• [Aufgabenstellung]
**a.** Nenne alle Programmformate, in die der Stadtwerkekongress laut dem Artikel über die Stadtwerke unterteilt ist.
**b.** Gib aus dem Artikel über die Stadtwerke einen Abschnitt wortgetreu wieder: Beginne bei den Worten „Das Wasserstoff-Problem der“ und höre nach „Lesedauer: 5 Min.“ auf.

• [Quelle]
• • •
Das Wasserstoff-Problem der Stadtwerke

Beim Kongress in Köln geht es vor allem um die kommunale Infrastrukturplanung für die Wärmewende

  • Jörg Staude
  • Lesedauer: 5 Min.

Das Programm liest sich wie immer: Unterteilt in Dutzende »Halte«, »Break-outs«, Workshops und Politiker-Grußworte, befasst sich der Stadtwerkekongress zwei Tage lang mit Fragen rund um die Wärmewende, mit Cyber-Sicherheit und Fachkräftemangel. Vom »Familientreffen« der kommunalen Wirtschaft sprach Ingbert Liebing, Chef des veranstaltenden Verbandes kommunaler Unternehmen (VKU), bei einem Medientermin.

2023 sieht sich die »Familie« allerdings mit ungewöhnlichen Aktionen konfrontiert. Aktivist*innen von Umweltorganisationen und Klimagruppen forderten am Montag vor den Geschäftsstellen einiger Stadtwerke sowie am Dienstag vor dem Kongressort, »ihre« Stadtwerke sollten der Gaslobby den Rücken kehren.
• • •
[Zeigedaten für Screenshots und Seiten]
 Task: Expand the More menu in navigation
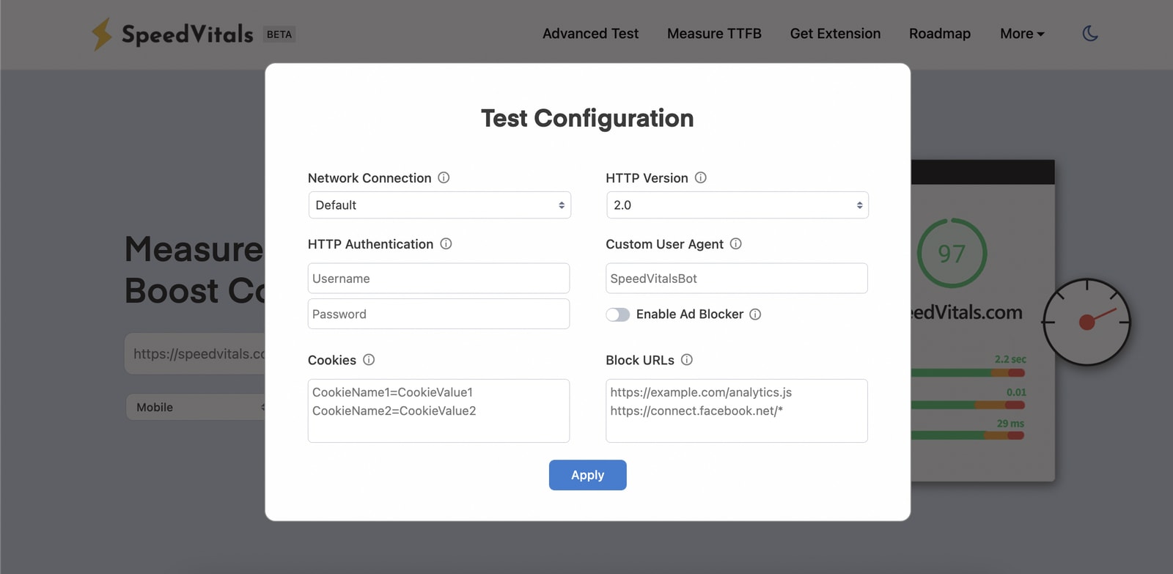1022,34
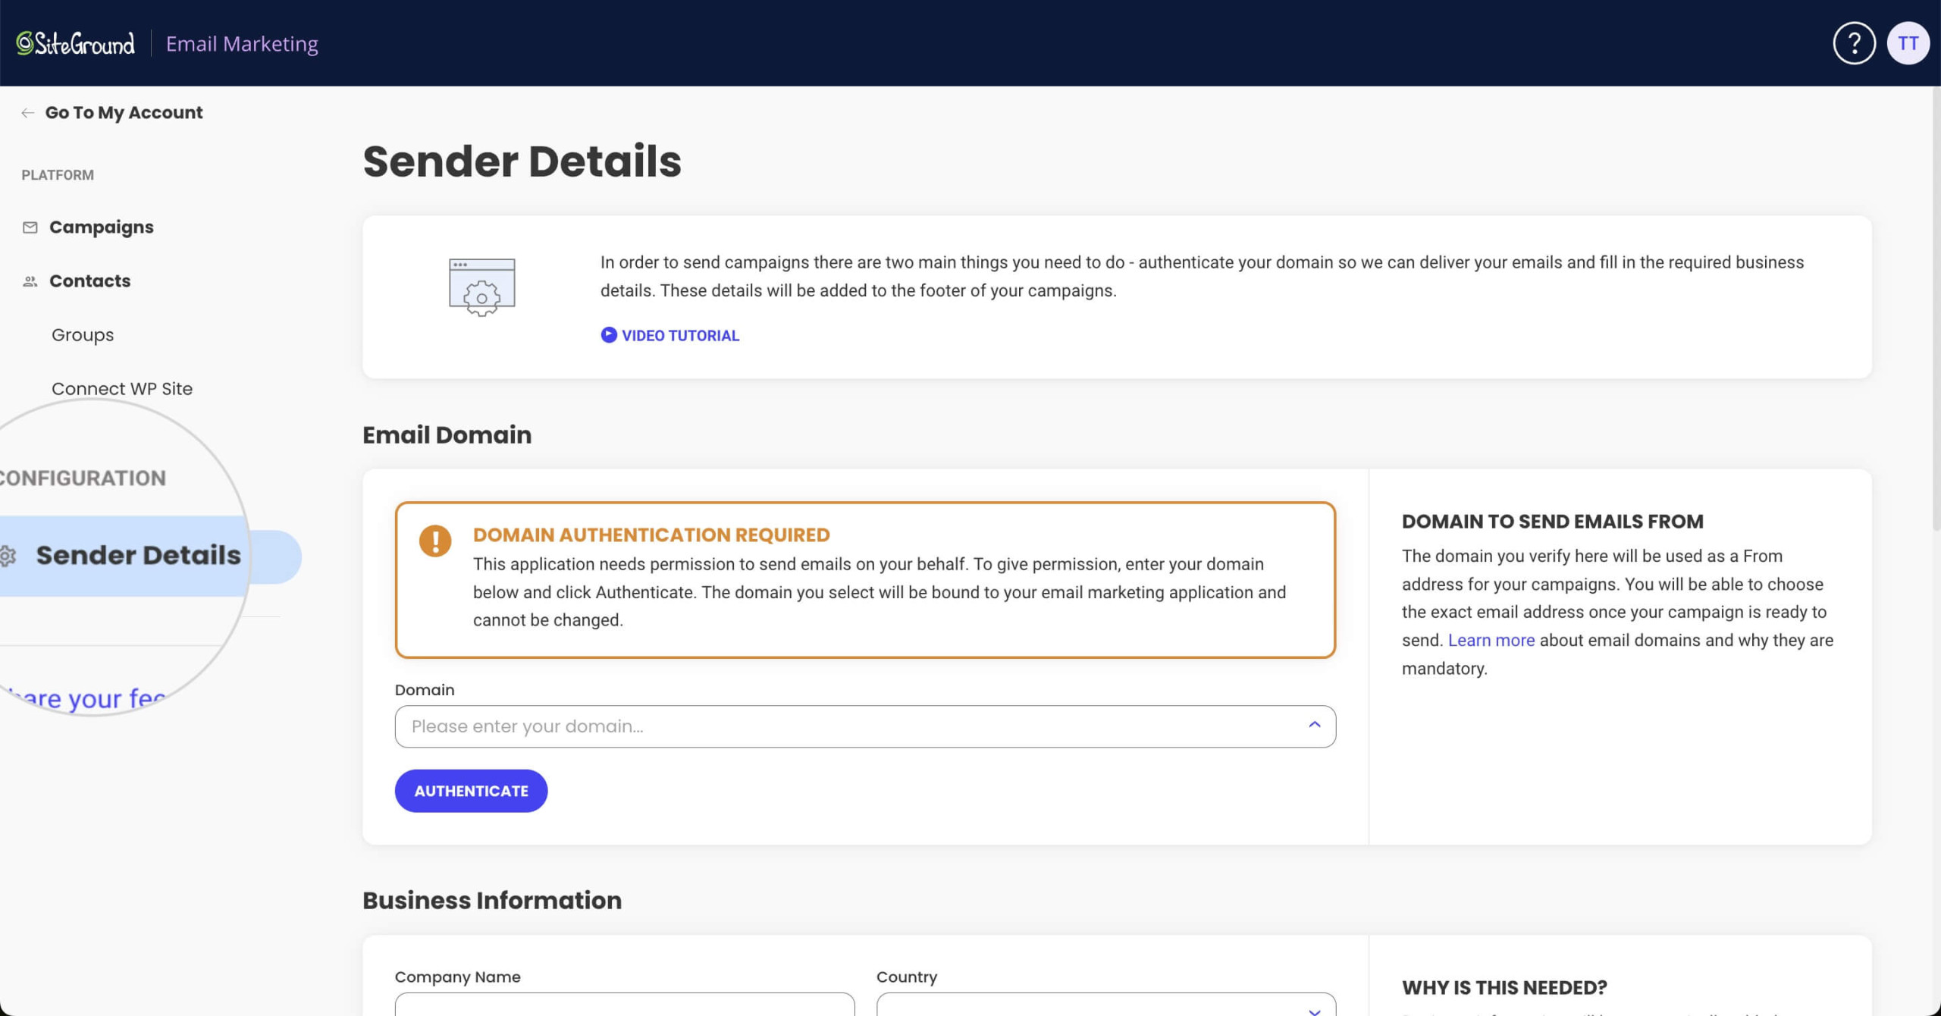Click the AUTHENTICATE button
The height and width of the screenshot is (1016, 1941).
coord(471,790)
• • •
• [Endergebnisse]
**a.** »Halte«, »Break-outs«, Workshops, Politiker-Grußworte

**b.**
Das Wasserstoff-Problem der Stadtwerke

Beim Kongress in Köln geht es vor allem um die kommunale Infrastrukturplanung für die Wärmewende

  • Jörg Staude
  • Lesedauer: 5 Min.